Back in 2011, I started rating all the movies I was watching. First, I rated all the movies I knew I had already watched, and then keeping up with the practice. I started this because I would get confused whether I had already watched a particular movie or not. Now, I just check IMDb, and if I have already rated it, then I have watched it. With almost 10 years of ratings data available to me now; I think it would be really cool to visualize it and see my movie-watching stats!
All the data visualization is done using Google Data Studio and the report is embedded below. If you have trouble viewing it, you can view it in a new window. It works best on a large screen (not really mobile-friendly).
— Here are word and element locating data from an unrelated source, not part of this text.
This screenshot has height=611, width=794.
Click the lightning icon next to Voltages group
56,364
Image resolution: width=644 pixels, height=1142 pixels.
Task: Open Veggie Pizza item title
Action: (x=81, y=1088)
Under the report, I have also written a bit about the process.
Visualizing movie ratings data sounds very simple, but there were a few hoops I had to jump over. The data I had was an export of My Ratings list from IMDb. It gives me a unique ID for each movie, the movie title, my rating, IMDb rating, number of votes, year of release, genres, release date, and director(s). One important piece of information it didn’t give me, was actors.
To get this additional data, I used the OMDb API. It is very similar to IMDb, but has a free API with a daily limit of 1000 calls. Luckily, my list only had 987 movies. To combine my IMDb data and OMDb data, I used Python with Jupyter Notebooks and Pandas to run the API calls, split my data and then join it all into one large dataset to get all my movie-watching stats in one place.
There were a few elements I was hoping to use Google Data Studio’s custom fields for. But, for some reason, it wouldn’t let me (even though it works in the Data Explorer). I suspect this is a bug on Google’s part but I got around it using some additional calculations in the dataset.